Important building blocks for the in-vehicle control architecture include sensors and sensor data fusion for environment perception with AI “at the edge”, using on-board high-performance computers and generic hard- and software including cyber secure components.
At the same time, the new control architecture and its context aware building blocks are expected to enable the following:
- reliable, low-latency and high-bandwidth data communication for automated driving systems control to safeguard against cyber-attacks, malfunctions and malicious interactions.
- systemic functionality gains in upgradability, efficiency, modularity, compatibility, scalability, fail-operation, reliability and redundancy.
- definition of safety and security targets, open-source standard layouts and harmonised validation methods.
In order to achieve the expected outcomes, international cooperation is encouraged, in particular with Japan and the United States but also with other relevant strategic partners in third countries.
This topic implements the co-programmed European Partnership on ‘Connected, Cooperative and Automated Mobility’ (CCAM). As such, projects resulting from this topic will be expected to report on results to the European Partnership ‘Connected, Cooperative and Automated Mobility’ (CCAM) in support of the monitoring of its KPIs.
Safe, Resilient Transport and Smart Mobility services for passengers and goods (2023/24)
This Destination includes activities addressing safe and smart mobility services for passengers and goods.
Europe needs to manage the transformation of supply-based transport into safe, resilient and sustainable transport and demand-driven, smart mobility services for passengers and goods.

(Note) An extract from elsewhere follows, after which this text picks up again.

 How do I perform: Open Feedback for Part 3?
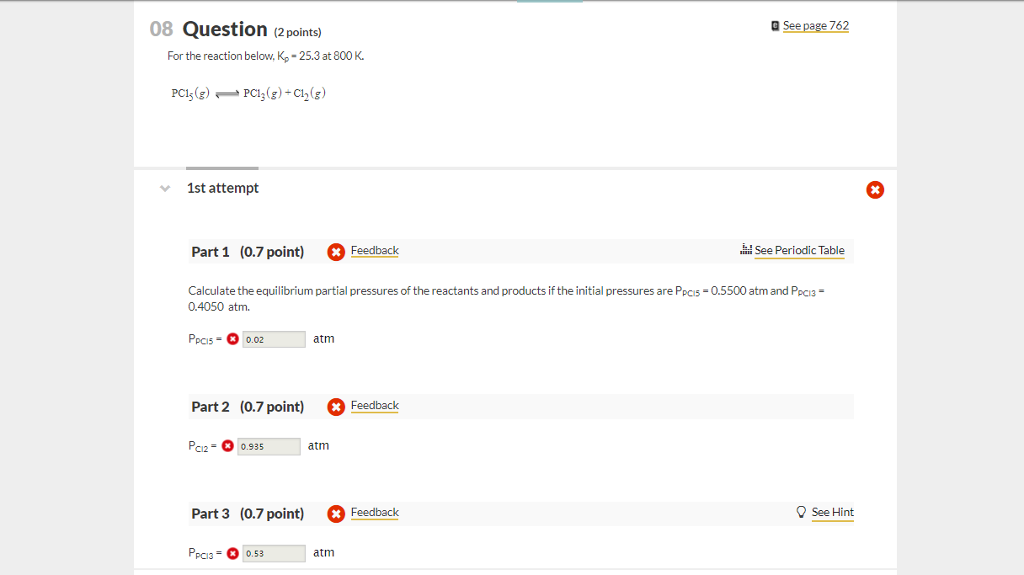click(x=374, y=512)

Suitable research and innovation will enable significant safety, environmental, economic and social benefits by reducing accidents caused by human error, decreasing traffic congestion, reducing energy consumption and emissions of vehicles, increasing efficiency and productivity of freight transport operations. To succeed in this transformation, Europe’s ageing (and not always sustainable) transport infrastructure needs to be prepared for enabling cleaner and smarter operations.
Europe needs also to maintain a high-level of transport safety for its citizens. Resilience should be built in the transport systems to prevent, mitigate and recover from disruptions. Research and innovation will underpin the three safety pillars: technologies, regulations and human factors.

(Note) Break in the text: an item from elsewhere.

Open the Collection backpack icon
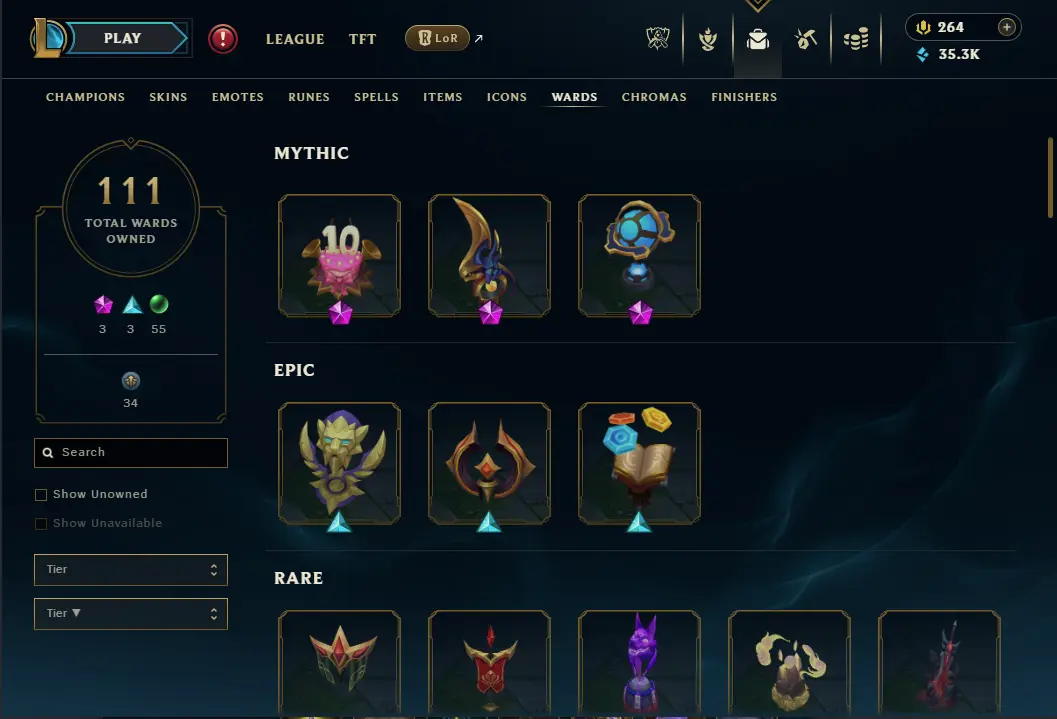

This Destination contributes to the following Strategic Plan’s Key Strategic Orientations (KSO):
- C: Making Europe the first digitally enabled circular, climate-neutral and sustainable economy through the transformation of its mobility, energy, construction and production systems;
- A: Promoting an open strategic autonomy[[ ‘Open strategic autonomy’ refers to the term ‘strategic autonomy while preserving an open economy’, as reflected in the conclusions of the European Council 1 – 2 October 2020.]] by leading the development of key digital, enabling and emerging technologies, sectors and value chains to accelerate and steer the digital and green transitions through human-centred technologies and innovations.
It covers the following impact areas:
- Industrial leadership in key and emerging technologies that work for people;
- Smart and sustainable transport.
The expected impact, in line with the Strategic Plan, is to contribute to “Safe, seamless, smart, inclusive, resilient and sustainable mobility systems for people and goods thanks to user-centric technologies and services including digital technologies and advanced satellite navigation services”, notably through:
- Accelerating the implementation of innovative connected, cooperative and automated mobility (CCAM) technologies and systems for passengers and goods (more detailed information below).
- Further developing a multimodal transport system through sustainable and smart long-haul and urban freight transport and logistics, upgraded and resilient physical and digital infrastructures for smarter vehicles and operations, for optimised system-wide network efficiency (more detailed information below).
- Drastically decreasing the number of transport accidents, incidents and fatalities towards the EU’s long-term goal of moving close to zero fatalities and serious injuries by 2050 even in road transportation (Vision Zero) and increase the resilience of transport systems (more detailed information below).